之前尝试在CentOS7上部署ROOT集群,却发现无论是源码包安装,还是官方提供的二进制包,都缺少了关键的xproofd可执行文件,导致PoD不能运行。没有办法,只能尝试在其他OS上部署,这里我选择了Ubuntu14.04。
部署准备
修改apt源
修改/etc/apt/sources.list,换成国内的163源,下载会更快和稳定一些。
# vim /etc/apt/sources.list
deb http://mirrors.163.com/ubuntu/ precise main restricted universe multiverse
deb http://mirrors.163.com/ubuntu/ precise-security main restricted universe multiverse
deb http://mirrors.163.com/ubuntu/ precise-updates main restricted universe multiverse
deb http://mirrors.163.com/ubuntu/ precise-proposed main restricted universe multiverse
deb http://mirrors.163.com/ubuntu/ precise-backports main restricted universe multiverse
deb-src http://mirrors.163.com/ubuntu/ precise main restricted universe multiverse
deb-src http://mirrors.163.com/ubuntu/ precise-security main restricted universe multiverse
deb-src http://mirrors.163.com/ubuntu/ precise-updates main restricted universe multiverse
deb-src http://mirrors.163.com/ubuntu/ precise-proposed main restricted universe multiverse
deb-src http://mirrors.163.com/ubuntu/ precise-backports main restricted universe multiverse
再调用apt-get update更新index。
安装gcc,g++
如果系统已经安装gcc和g++,可跳过此步骤。
# apt-get install gcc
# apt-get install g++
安装cmake
直接通过apt-get安装的cmake在安装ROOT组件时会出现问题,所以这里建议源码安装,我这里使用的是2.8.8版本。官网下载地址:https://cmake.org/files/,可选择自己适合的版本。

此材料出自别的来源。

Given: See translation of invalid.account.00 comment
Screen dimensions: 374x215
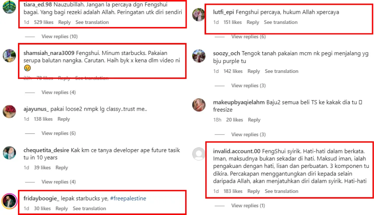Looking at the screenshot, I should [x=282, y=191].
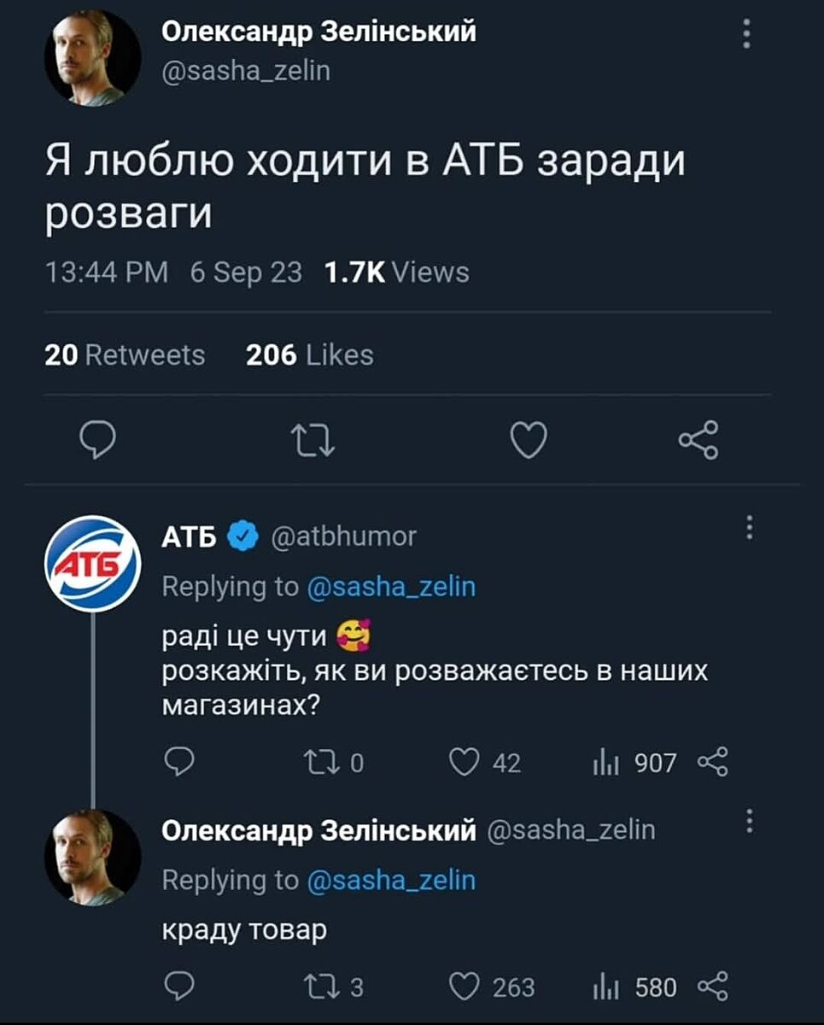This screenshot has height=1025, width=824.
Task: Open more options on АТБ's reply
Action: (x=749, y=528)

- 解压:tar xvf cmake-2.8.8.tar.gz
- 进入解压目录:cd cmake-2.8.8
- ./bootstrap
- make
- make install
安装zlib库
github上(https://github.com/madler/zlib)可下载对应的zlib库,我使用的是1.2.3版本,下载地址为:https://github.com/madler/zlib/archive/v1.2.3.zip
- 解压:unzip zlib-1.2.3.zip
- 进入解压目录:cd zlib-1.2.3
- ./configure
注意:在make之前,需要修改Makefile,否则调用库时会出现错误。找到 CFLAGS=-O3 -DUSE_MMAP这一行,在后面加入-fPIC,即变成CFLAGS=-O3 -DUSE_MMAP -fPIC
- make
- make install
其他库
apt-get install procmail
部署ROOT集群
安装ROOT
binary安装:https://root.cern.ch/content/release-60606。选择对应的OS系统编译包。解压并将其移动至/opt目录下:
# tar zxvf root_v6.06.06.Linux-ubuntu14-x86_64-gcc4.8.tar.gz
# mv root /opt
再将ROOT相关配置写入初始化文件,这里在/etc/profile.d/root.sh末尾加入以下语句:
export ROOTSYS=/opt/root
export PATH=$PATH:$ROOTSYS/bin
source $ROOTSYS/bin/thisroot.sh
source /etc/profile.d/root.sh让配置生效。运行命令root -b测试root是否能正常运行:
#root -b
root: error while loading shared libraries: libXpm.so.4: cannot open shared object file: No such file or directory
缺少libXpm库,运行apt-get install libxpm4命令安装。安装时有可能会提示缺少安装包,这和本地的源index有关系,需要先向远端源同步后(运行apt-get update命令),再安装xpm包。安装成功。
# apt-get install libxpm4
Reading package lists... Done
Building dependency tree
Reading state information... Done
The following NEW packages will be installed:
libxpm4
0 upgraded, 1 newly installed, 0 to remove and 5 not upgraded.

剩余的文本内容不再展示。